Patients and Methods: 10 hypogonadal subjects (6 with 10 hypogonadism, 4 with 20 hypogonadism) were studied on a weekly basis throughout a monthly treatment cycle with intra-muscular Sustanon 250. Each subject acted as their own control. Subjects with known cardiovascular risk factors, AF and hypopituitarism were excluded. Lipid profiles, glucose, insulin and haematocrit were measured in each subject in addition to sex hormone profiles. Arterial stiffness and central arterial compliance was analysed with pulse wave analysis (Sphygmocor apparatus) using inhaled salbutamol and GTN as surrogate markers to assess endothelial dependent and independent vasodilatation respectively. Further assessment of endothelial function was determined using flow mediated dilatation in the brachial artery.

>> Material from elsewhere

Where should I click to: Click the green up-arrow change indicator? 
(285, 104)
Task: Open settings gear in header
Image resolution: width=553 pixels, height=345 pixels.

Results: FMD and the Augmentation Index were unaltered by the gradual reductions in testosterone concentrations (wk 1 35.98±22.21 nmol/l vs wk 2 16.05±8.65 nmol/l, wk 3 11.21±6.14 nmol/l, wk 4 6.32±2.91 nmol/l, P<0.0005) throughout a monthly treatment cycle with Sustanon. Despite this, FMD in hypogonadal subjects was impaired (8.9±3.0%), compared with previous studies on healthy eugonadal males.
Conclusion: Hypogonadal males have impaired vascular reactivity which is unaffected by weekly fluctuation in testosterone concentrations.